Le président de la République, Félix-Antoine Tshisekedi Tshilombo, a officiellement saisi le Parlement pour demander une nouvelle délibération de la proposition de loi relative aux conditions d’organisation du référendum. L’annonce a été faite ce jeudi 13 août par l’Assemblée nationale, dans un communiqué signé par son rapporteur, Jacques Djoli.
Cette démarche intervient après l’arrêt de la Cour constitutionnelle qui a jugé le texte conforme à la Constitution, tout en émettant des réserves de suppression, de substitution et de réécriture de certaines dispositions. Le chef de l’État justifie sa requête par la nécessité de disposer d’un texte législatif offrant « toutes les garanties de clarté, de cohérence, d’intelligibilité et de sécurité juridique dans l’exercice du pouvoir souverain du peuple ».
Une procédure encadrée par l’article 137 de la Constitution
La lettre présidentielle, datée du 10 août 2026, a été adressée aux présidents de l’Assemblée nationale et du Sénat. Elle s’appuie sur l’article 137 de la Constitution, qui permet au président de la République de demander une nouvelle délibération d’une loi avant sa promulgation. Cette disposition vise à garantir la conformité du texte aux exigences constitutionnelles et à prévenir tout risque de contentieux ultérieur.
Le communiqué de l’Assemblée nationale précise que la proposition de loi sera réinscrite au calendrier parlementaire lors de la prochaine session, prévue en septembre. Cette étape permettra aux députés et sénateurs d’examiner à nouveau le texte, en tenant compte des observations de la Cour constitutionnelle.

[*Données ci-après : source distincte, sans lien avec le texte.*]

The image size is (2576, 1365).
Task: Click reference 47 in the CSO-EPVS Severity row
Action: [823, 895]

Un enjeu démocratique majeur pour Kinshasa
La loi sur le référendum revêt une importance particulière dans la vie démocratique du pays. Elle encadre les conditions dans lesquelles le peuple peut être consulté directement sur des questions d’intérêt national. Sa clarification est donc essentielle pour assurer la sécurité juridique des futures consultations populaires.

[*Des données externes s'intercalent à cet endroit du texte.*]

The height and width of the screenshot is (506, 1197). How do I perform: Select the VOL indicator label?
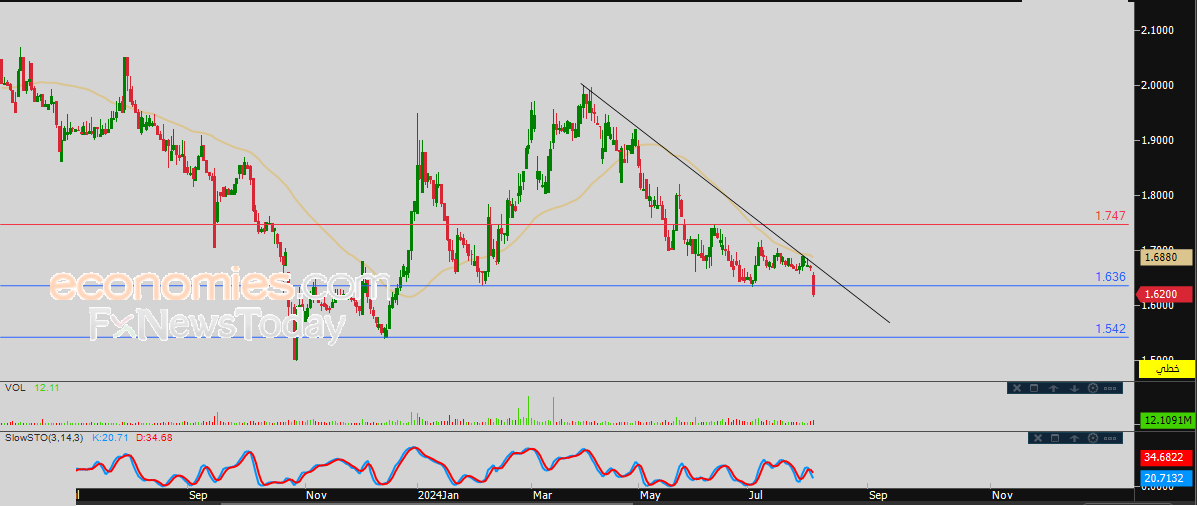pyautogui.click(x=14, y=387)
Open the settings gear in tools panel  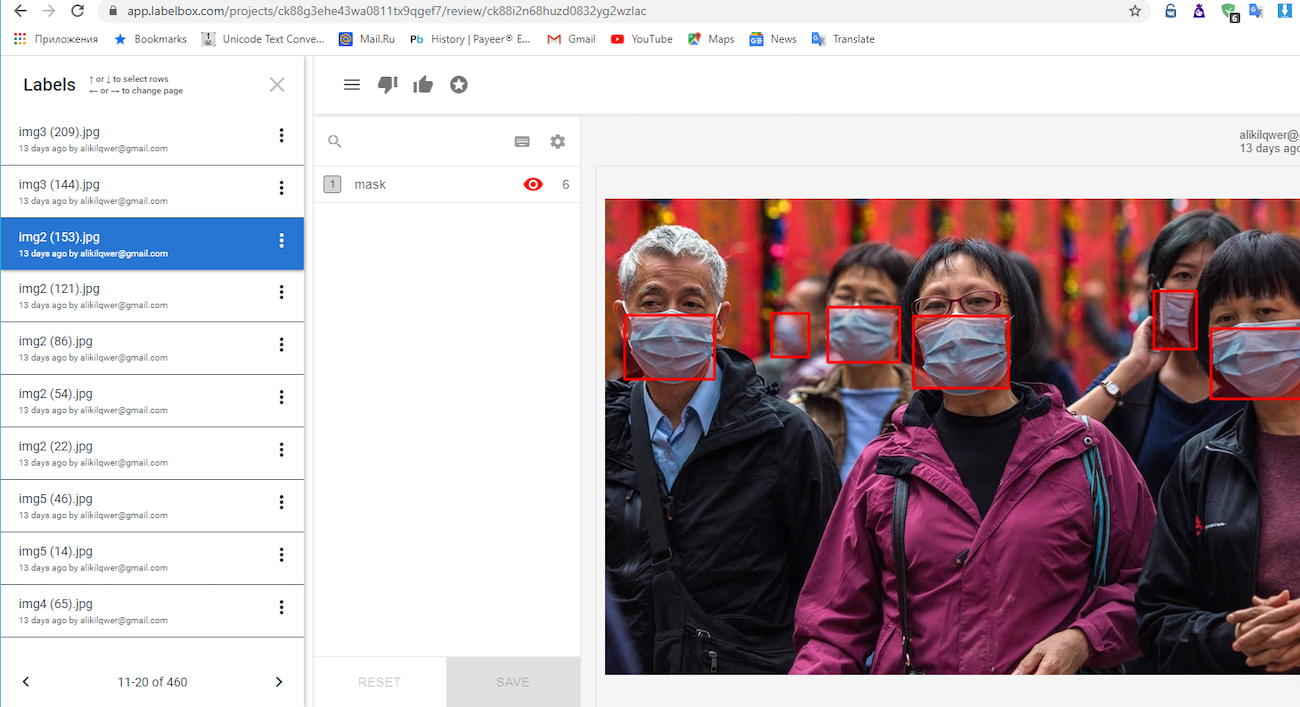558,142
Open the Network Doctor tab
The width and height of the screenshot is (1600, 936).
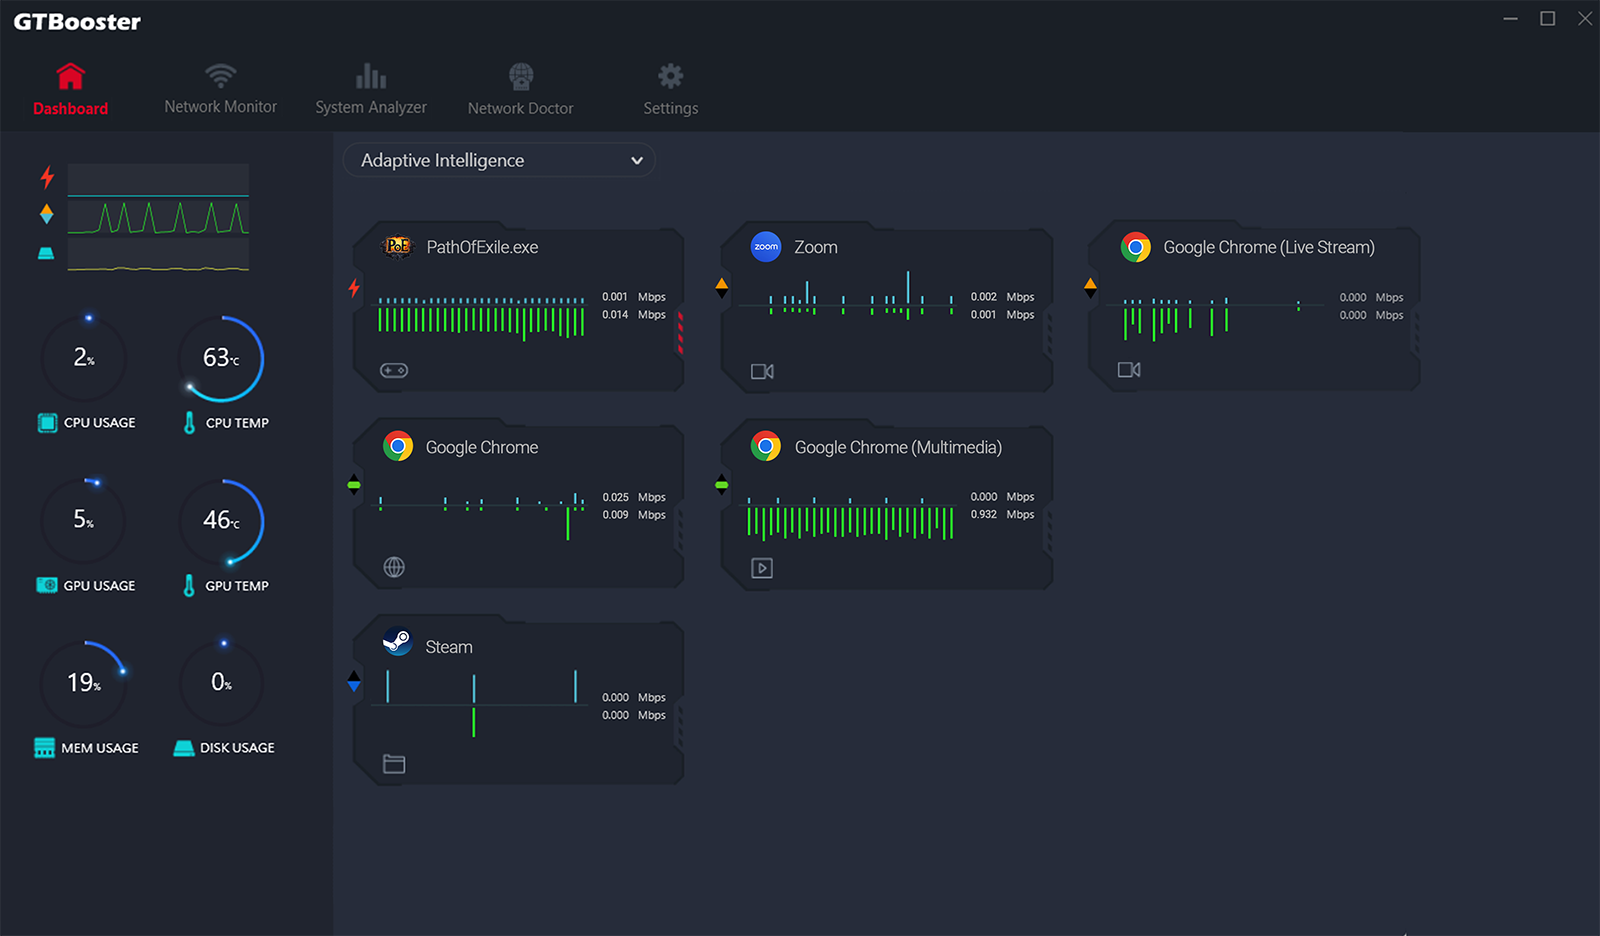pyautogui.click(x=520, y=89)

Le président Tshisekedi insiste sur la nécessité d’un texte « offrant toutes les garanties de clarté, de cohérence, d’intelligibilité et de sécurité juridique ». Cette exigence reflète la volonté de l’exécutif de disposer d’un cadre légal solide, à même de prévenir les contestations et de renforcer la confiance des citoyens dans les processus électoraux.
Prochaine étape : la session de septembre
Le Bureau de l’Assemblée nationale a confirmé que le texte sera examiné lors de la prochaine session ordinaire, qui s’ouvrira en septembre. Les parlementaires devront se prononcer sur les modifications suggérées par la Cour constitutionnelle, puis adopter une version définitive de la loi.
Cette nouvelle délibération s’annonce comme un test pour la majorité parlementaire et pour l’opposition, qui devront trouver un consensus sur les ajustements à apporter. L’issue de ce processus déterminera la solidité juridique du futur cadre référendaire en République démocratique du Congo.